● EXERCISE
Find the line with "This screenshot has width=1495, height=812." in the entries below. Repeat it, every following line, and the line with "Given: Open the Nhân viên employee combo box", exactly and with nothing added.

[[ INFORMATION SHOWN open ]]

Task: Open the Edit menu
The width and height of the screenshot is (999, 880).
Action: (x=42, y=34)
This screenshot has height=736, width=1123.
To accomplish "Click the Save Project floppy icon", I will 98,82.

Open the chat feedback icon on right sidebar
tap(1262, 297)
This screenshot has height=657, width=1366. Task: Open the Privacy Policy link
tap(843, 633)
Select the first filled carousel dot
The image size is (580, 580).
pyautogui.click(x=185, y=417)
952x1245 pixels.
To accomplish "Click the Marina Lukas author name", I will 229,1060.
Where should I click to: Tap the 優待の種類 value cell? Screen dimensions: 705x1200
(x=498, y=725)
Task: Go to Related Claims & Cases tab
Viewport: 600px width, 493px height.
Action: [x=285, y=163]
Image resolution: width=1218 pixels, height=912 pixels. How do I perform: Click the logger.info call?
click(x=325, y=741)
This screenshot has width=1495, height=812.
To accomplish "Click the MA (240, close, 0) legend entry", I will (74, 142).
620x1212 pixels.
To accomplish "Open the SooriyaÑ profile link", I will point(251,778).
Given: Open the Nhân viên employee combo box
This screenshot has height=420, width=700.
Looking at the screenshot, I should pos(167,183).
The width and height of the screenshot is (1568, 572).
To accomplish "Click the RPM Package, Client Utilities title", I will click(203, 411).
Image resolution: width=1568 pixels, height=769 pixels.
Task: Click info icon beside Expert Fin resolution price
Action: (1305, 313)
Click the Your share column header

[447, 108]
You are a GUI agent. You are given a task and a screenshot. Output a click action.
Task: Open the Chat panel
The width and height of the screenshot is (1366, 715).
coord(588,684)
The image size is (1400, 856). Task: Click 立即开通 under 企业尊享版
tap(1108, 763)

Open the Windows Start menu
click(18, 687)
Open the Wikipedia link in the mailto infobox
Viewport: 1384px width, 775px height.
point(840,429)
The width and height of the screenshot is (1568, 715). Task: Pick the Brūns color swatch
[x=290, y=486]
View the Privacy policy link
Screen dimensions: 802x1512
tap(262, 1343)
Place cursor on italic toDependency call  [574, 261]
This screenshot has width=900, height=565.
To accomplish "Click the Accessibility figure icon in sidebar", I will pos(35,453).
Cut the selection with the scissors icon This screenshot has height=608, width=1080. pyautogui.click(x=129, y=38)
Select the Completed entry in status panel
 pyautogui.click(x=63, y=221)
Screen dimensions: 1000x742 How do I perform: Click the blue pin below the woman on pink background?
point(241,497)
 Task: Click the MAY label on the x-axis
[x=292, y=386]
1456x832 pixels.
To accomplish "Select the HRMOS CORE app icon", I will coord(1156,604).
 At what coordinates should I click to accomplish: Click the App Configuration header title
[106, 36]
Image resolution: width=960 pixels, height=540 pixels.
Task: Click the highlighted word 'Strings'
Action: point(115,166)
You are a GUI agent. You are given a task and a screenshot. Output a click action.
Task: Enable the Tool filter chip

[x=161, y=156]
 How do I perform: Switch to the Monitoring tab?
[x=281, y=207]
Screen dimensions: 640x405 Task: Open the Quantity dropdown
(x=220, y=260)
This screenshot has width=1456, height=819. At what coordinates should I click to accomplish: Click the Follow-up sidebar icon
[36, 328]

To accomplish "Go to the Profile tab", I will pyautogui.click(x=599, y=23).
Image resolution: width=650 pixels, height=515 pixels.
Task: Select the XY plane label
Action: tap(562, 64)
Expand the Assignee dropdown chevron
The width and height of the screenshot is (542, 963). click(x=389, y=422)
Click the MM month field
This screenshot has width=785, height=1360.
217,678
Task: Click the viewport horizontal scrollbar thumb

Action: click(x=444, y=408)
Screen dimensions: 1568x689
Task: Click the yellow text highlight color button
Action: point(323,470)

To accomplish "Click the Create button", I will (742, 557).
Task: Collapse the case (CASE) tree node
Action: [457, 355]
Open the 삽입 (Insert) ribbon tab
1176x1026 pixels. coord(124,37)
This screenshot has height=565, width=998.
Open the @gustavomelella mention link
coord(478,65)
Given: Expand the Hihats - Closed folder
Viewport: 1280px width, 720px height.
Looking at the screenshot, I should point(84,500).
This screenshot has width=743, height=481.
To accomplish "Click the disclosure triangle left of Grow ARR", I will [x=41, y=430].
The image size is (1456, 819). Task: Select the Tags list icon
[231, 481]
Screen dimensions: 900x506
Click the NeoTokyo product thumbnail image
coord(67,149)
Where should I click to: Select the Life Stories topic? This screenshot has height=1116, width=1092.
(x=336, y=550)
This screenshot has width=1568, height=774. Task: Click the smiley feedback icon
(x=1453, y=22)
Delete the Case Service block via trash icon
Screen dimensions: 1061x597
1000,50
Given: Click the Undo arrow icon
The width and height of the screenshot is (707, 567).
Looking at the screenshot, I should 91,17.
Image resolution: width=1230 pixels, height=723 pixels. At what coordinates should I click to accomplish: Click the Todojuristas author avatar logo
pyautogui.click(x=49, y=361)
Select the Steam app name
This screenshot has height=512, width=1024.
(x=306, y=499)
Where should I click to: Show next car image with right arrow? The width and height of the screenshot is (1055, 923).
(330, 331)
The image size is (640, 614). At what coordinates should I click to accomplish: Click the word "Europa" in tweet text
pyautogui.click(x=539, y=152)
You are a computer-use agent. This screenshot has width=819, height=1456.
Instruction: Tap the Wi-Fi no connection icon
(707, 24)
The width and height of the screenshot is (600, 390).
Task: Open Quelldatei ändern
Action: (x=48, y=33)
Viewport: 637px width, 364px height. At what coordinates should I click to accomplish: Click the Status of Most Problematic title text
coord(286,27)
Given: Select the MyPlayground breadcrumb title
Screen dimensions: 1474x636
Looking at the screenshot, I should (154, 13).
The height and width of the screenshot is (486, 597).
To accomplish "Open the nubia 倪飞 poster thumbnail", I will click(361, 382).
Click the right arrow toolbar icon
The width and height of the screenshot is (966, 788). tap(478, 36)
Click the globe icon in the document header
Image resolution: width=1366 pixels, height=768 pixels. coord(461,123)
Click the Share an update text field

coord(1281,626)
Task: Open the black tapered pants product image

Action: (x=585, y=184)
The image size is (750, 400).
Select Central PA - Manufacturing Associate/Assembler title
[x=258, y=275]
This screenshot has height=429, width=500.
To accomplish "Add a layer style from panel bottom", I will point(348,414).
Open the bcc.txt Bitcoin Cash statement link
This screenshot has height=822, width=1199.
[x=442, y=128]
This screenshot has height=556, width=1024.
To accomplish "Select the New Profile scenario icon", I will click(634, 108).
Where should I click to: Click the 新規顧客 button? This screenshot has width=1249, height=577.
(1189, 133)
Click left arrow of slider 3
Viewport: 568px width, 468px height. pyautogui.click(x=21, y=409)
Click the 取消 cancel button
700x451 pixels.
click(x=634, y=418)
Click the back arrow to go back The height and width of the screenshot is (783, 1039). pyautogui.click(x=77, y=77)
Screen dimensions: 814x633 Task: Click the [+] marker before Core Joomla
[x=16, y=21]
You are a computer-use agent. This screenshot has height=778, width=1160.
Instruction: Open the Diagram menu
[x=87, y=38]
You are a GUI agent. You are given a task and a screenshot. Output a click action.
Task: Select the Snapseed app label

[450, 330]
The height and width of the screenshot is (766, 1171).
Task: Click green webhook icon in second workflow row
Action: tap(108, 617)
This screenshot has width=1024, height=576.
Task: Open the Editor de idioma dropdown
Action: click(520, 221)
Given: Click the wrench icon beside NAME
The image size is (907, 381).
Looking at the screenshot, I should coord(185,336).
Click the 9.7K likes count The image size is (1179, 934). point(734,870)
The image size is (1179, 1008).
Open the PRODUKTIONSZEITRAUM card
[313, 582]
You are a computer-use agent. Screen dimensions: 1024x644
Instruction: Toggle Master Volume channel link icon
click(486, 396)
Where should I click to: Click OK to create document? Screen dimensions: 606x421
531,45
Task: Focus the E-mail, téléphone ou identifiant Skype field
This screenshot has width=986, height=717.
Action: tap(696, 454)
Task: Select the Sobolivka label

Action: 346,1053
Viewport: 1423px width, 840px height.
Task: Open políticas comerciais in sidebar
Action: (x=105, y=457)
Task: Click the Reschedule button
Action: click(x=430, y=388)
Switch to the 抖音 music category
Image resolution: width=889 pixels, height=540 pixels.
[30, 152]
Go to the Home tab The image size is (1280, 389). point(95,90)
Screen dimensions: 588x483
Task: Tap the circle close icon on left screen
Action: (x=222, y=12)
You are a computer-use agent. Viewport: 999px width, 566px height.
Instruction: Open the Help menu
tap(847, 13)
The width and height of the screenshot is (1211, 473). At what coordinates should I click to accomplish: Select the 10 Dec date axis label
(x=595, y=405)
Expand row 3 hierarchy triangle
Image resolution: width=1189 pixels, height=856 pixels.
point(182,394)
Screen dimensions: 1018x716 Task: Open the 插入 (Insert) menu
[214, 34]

[[ INFORMATION SHOWN closed ]]

● OUTPUT OF THE TASK
This screenshot has width=1495, height=812.
To accomplish "Click the MA (240, close, 0) legend entry", I will (74, 142).
620x1212 pixels.
To accomplish "Open the SooriyaÑ profile link", I will point(251,778).
Given: Open the Nhân viên employee combo box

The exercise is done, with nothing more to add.